Before Sound Transit’s light rail took people from Seattle-Tacoma International Airport to downtown Seattle, there was the Tacoma Link.
The 1.6-mile line has stayed roughly the same since it opened in 2003, starting at the Tacoma Dome and bringing passengers down Pacific Avenue, past the University of Washington Tacoma, the federal courthouse, and several of the city’s museums.
The line ends on Commerce Street, just past 11th, and if you stand on the platform and look north, you can see orange construction barrels running up the street where it curves left and becomes Stadium Way.
Soon, the trains will follow.
Sound Transit is in the middle of building a $217 million, 2.4-mile extension that will add six stops through the Stadium District and the Hilltop neighborhood.
“If you can imagine, when this extension is done in 2022, you could park down at the Tacoma Dome, hop on the rail, and get all the way down to the Stadium District or Hilltop and never get in your car,” said Scott Thompson, a spokesman for Sound Transit.
The hope is that people will choose more often to leave the car at home, easing congestion in the city and on surrounding roads.
“We think it’s going to transform (Tacoma) for the better, to provide more access and more mobility,” he said.
A second extension was approved by voters in 2016, as part of the massive “Sound Transit 3” tax package. That line will travel 3.5 miles down S. 19th Street, a major east-west artery in Tacoma. It adds another six stations and will pass by parks, Bates Technical College, Cheney Stadium and Tacoma Community College. Formal planning hasn’t begun, but the agency estimates the cost of the S. 19th Street extension at between $447 million and $478 million.
And all of this ties into plans to connect Tacoma's light rail system with the line that serves Sea-Tac Airport and Seattle – eventually providing light rail travel between the two cities.
“I can see a future where we’ve got denser housing and people are more able to walk and use this corridor as more than just this automobile thoroughfare that it is today,” said Matt Driscoll, a columnist at the News Tribune who has written about transit growth. “And that’ll be a good thing.”

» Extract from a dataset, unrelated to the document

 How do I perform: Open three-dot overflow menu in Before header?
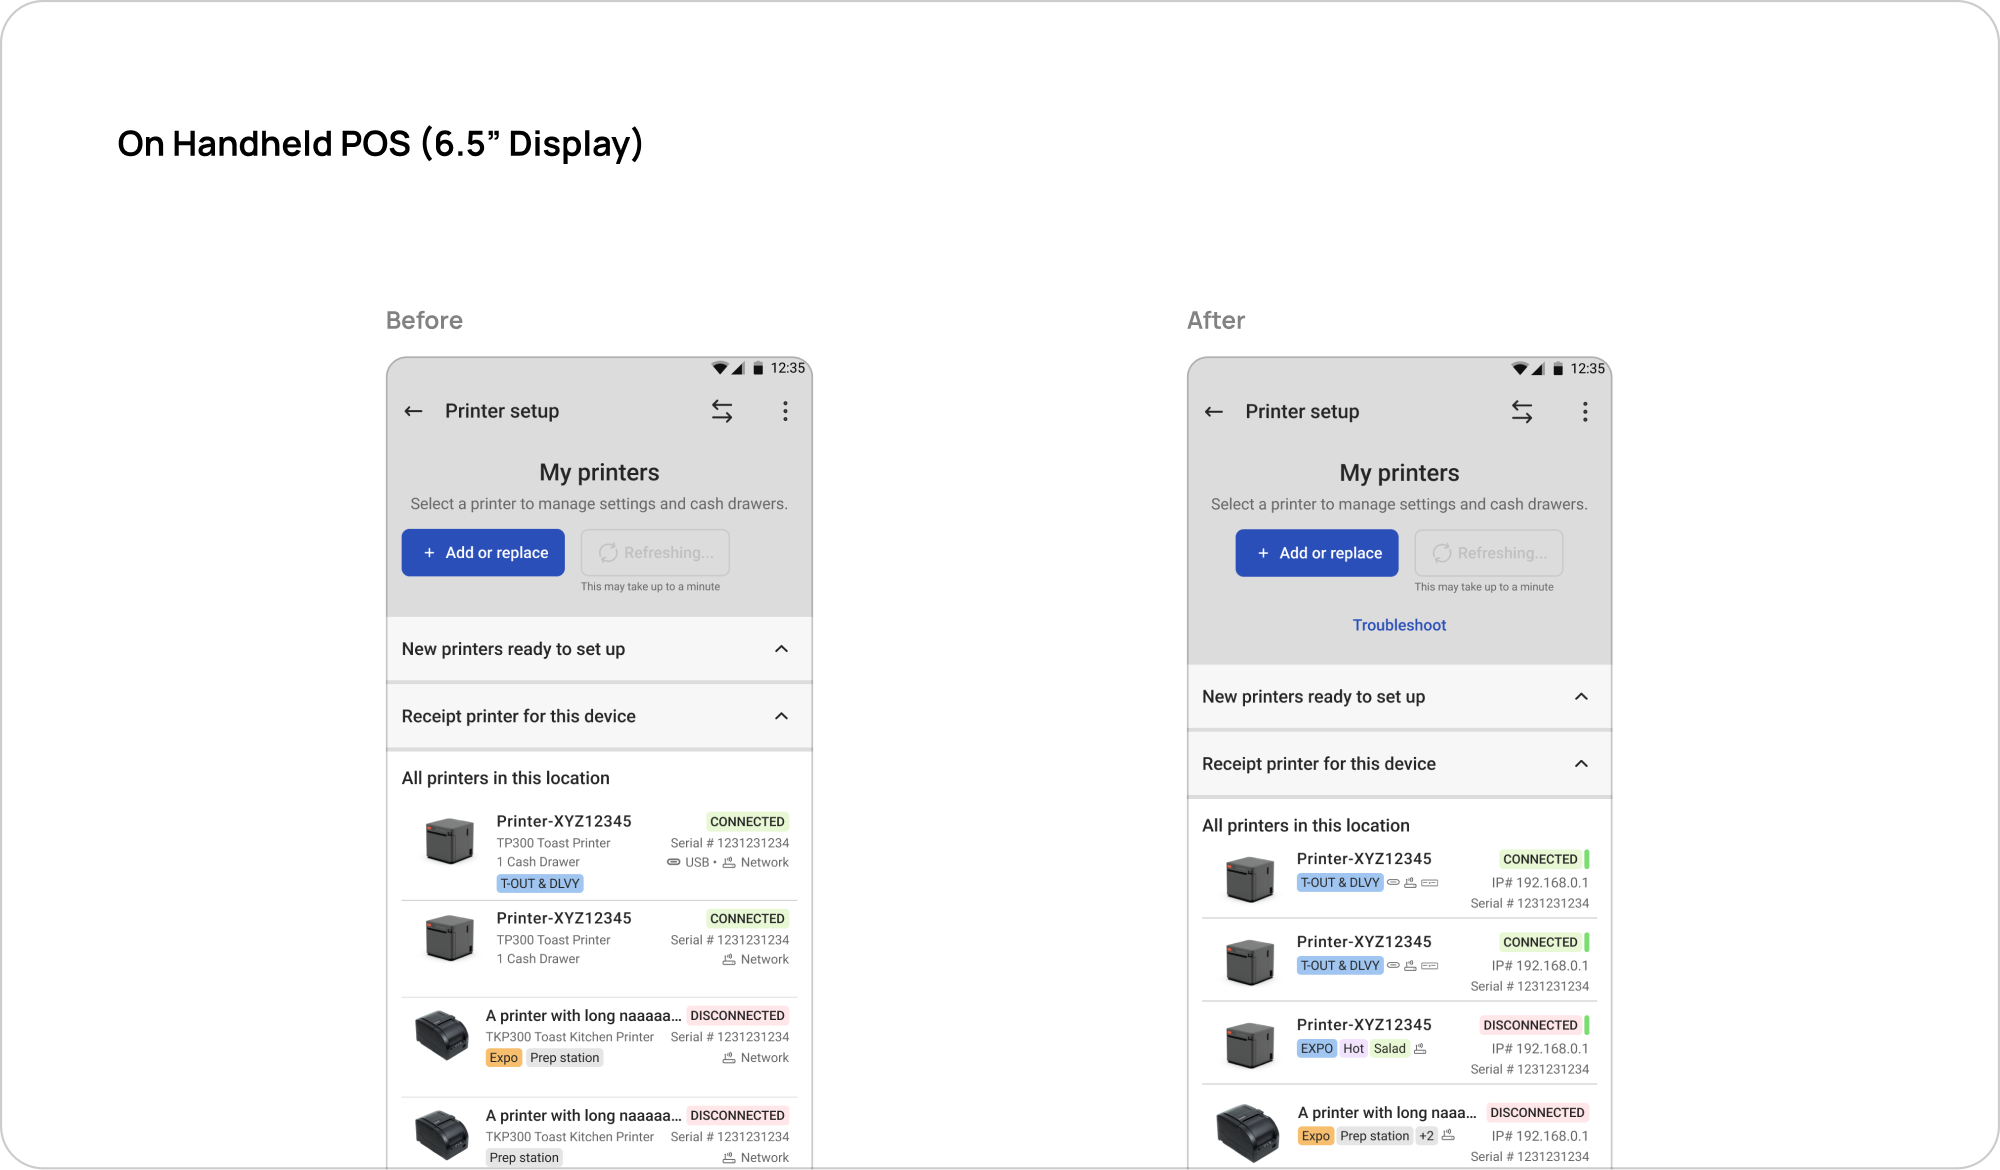pos(785,411)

The News Tribune offices are near 19th Street – just a short walk away – and Driscoll says he’s in favor of more light rail. But he also sees the cons.
“As transit comes in, a lot of times you see property values go up, and you see people who have lived here for a long time sometimes get pushed out,” Driscoll said. “That’s a big fear, and it’s an understandable fear.”
Thompson, with Sound Transit, says the agency hopes its expansions will assuage those fears, and points to transit-oriented development, such as affordable housing near stations, and retail space.
“Some of that’s coming to fruition in the Seattle area,” he said. “We want to make sure it’s affordable for people to be able to walk and live and use transit that’s convenient for them.”